# [HOW TO COMPLETE THIS TASK]
What are the lines from the one containing "You are a GUI" through the last line of the records below? Return them exactly, leaving out pictures.

═══

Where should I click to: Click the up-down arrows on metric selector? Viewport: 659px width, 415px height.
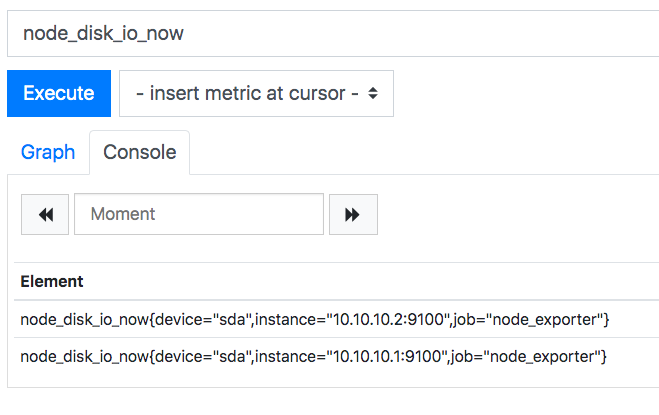(373, 93)
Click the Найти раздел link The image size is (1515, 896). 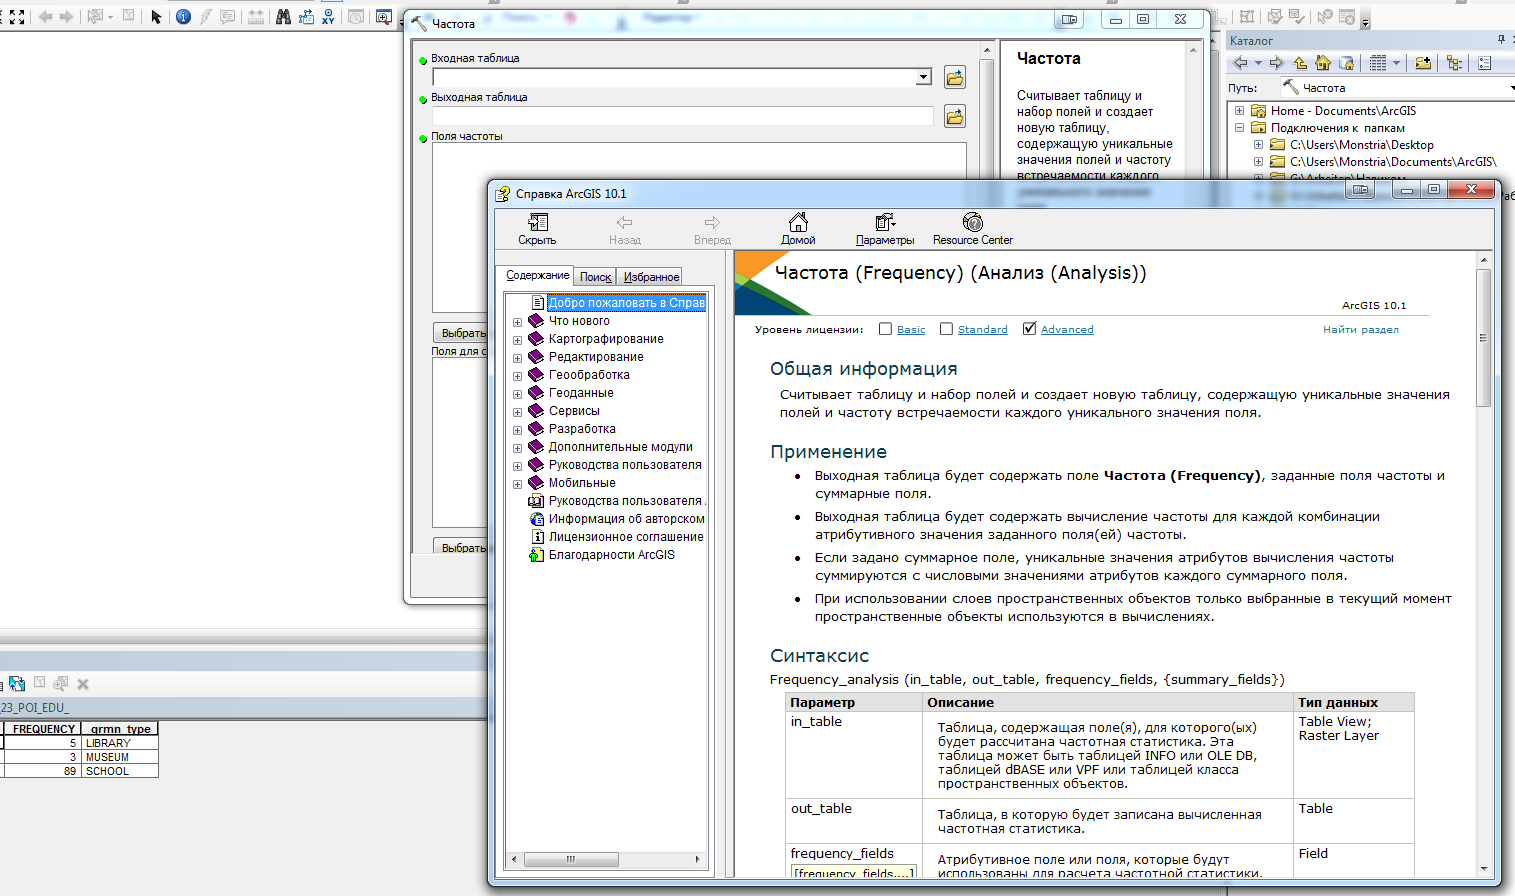coord(1360,330)

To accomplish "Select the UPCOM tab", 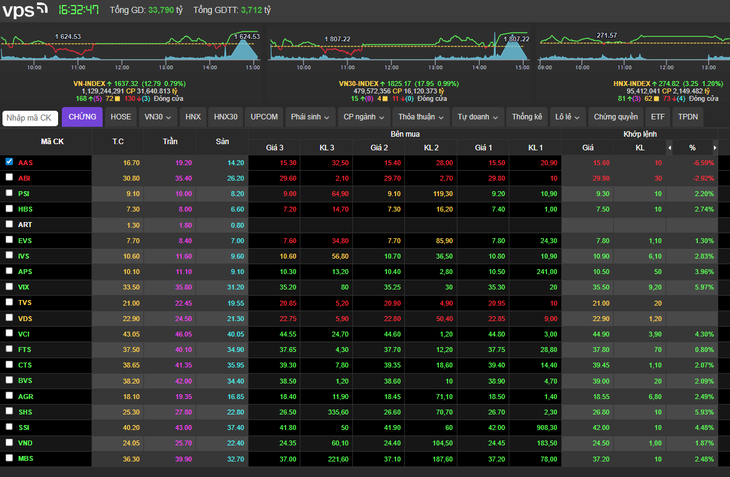I will pos(264,117).
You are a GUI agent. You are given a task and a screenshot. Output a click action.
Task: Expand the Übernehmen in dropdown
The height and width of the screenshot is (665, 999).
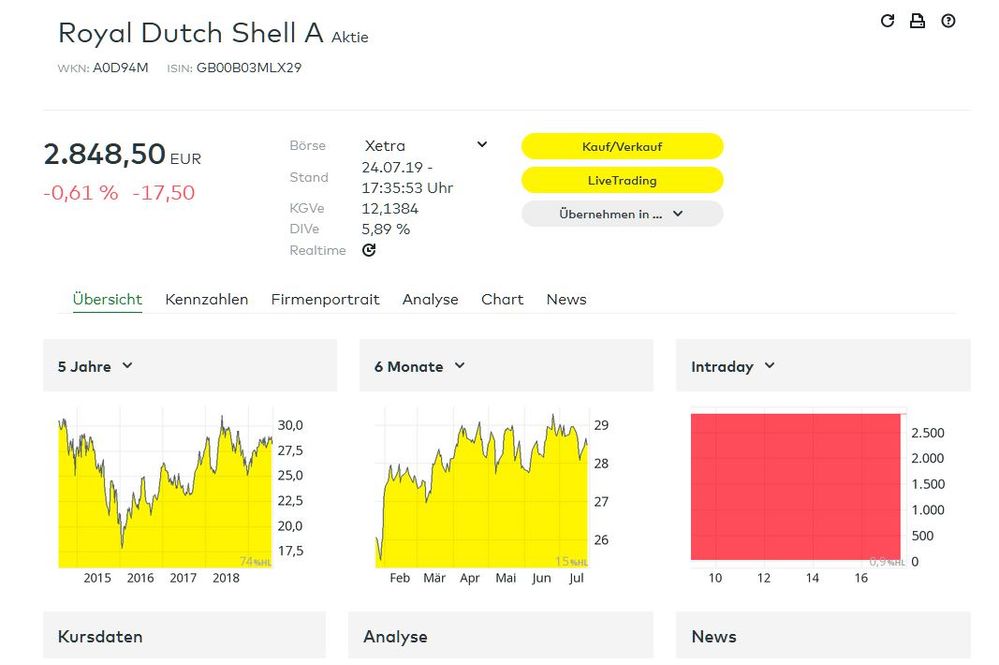[621, 213]
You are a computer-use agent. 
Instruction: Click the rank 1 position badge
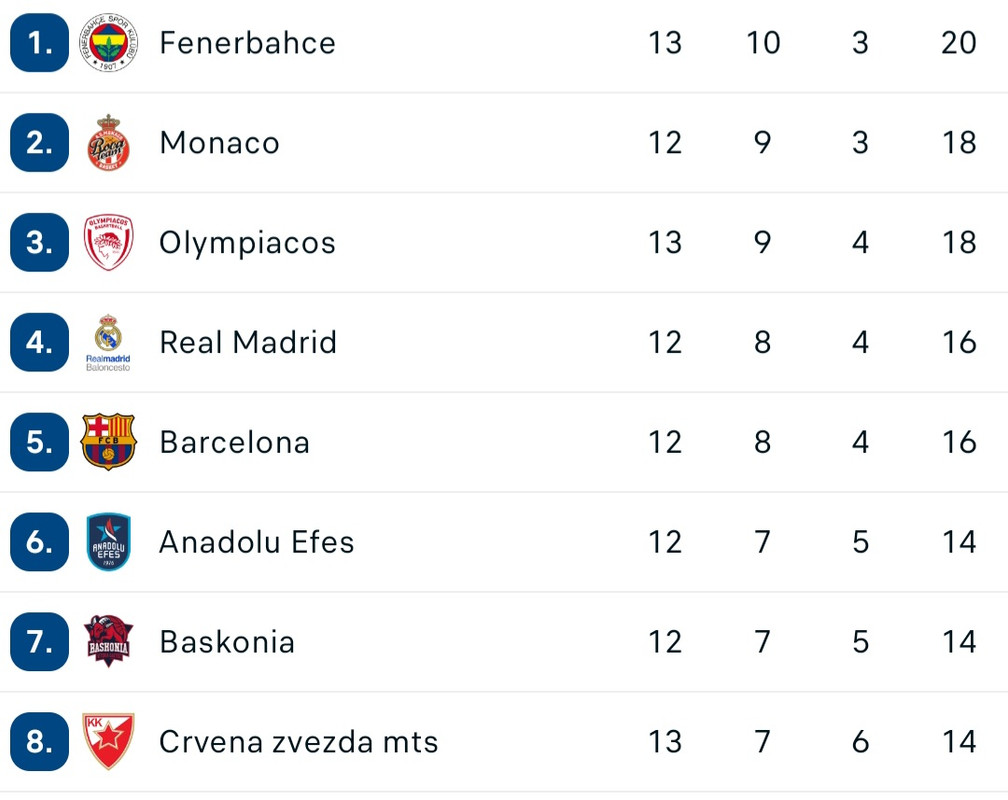pyautogui.click(x=39, y=42)
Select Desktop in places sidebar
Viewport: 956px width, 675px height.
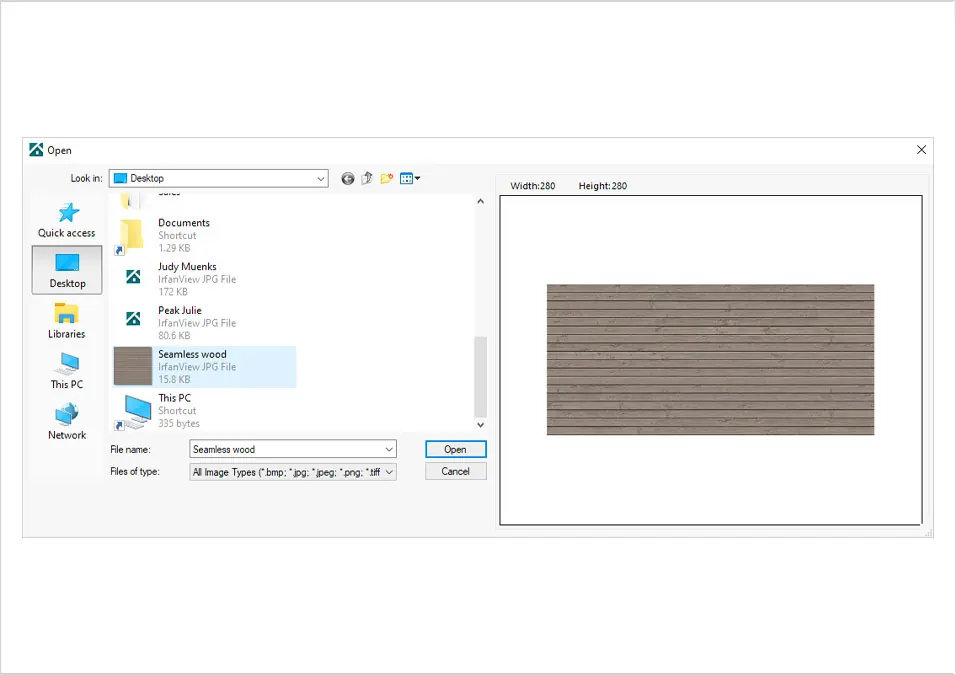pyautogui.click(x=67, y=270)
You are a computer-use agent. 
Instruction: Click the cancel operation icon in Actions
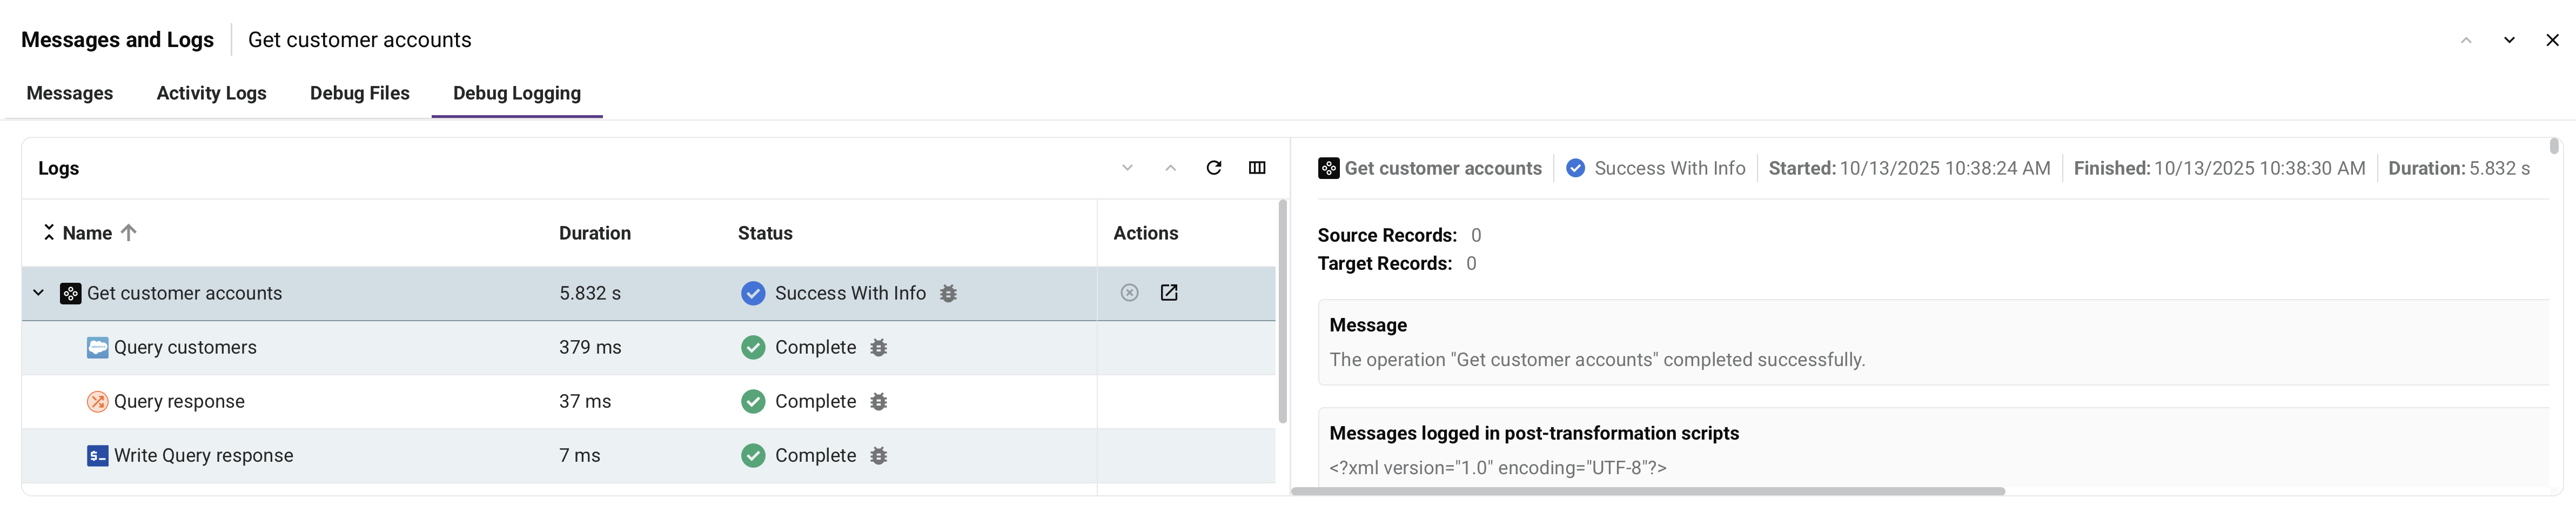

═══

# [FINISHED EXERCISE]
You are a GUI agent. You are given a task and a screenshot. Output a click action.
Task: Expand the Übernehmen in dropdown
The height and width of the screenshot is (665, 999).
[621, 213]
You are a computer-use agent. 
Instruction: Click the rank 1 position badge
pyautogui.click(x=39, y=42)
Select Desktop in places sidebar
Viewport: 956px width, 675px height.
pyautogui.click(x=67, y=270)
You are a computer-use agent. 
Instruction: Click the cancel operation icon in Actions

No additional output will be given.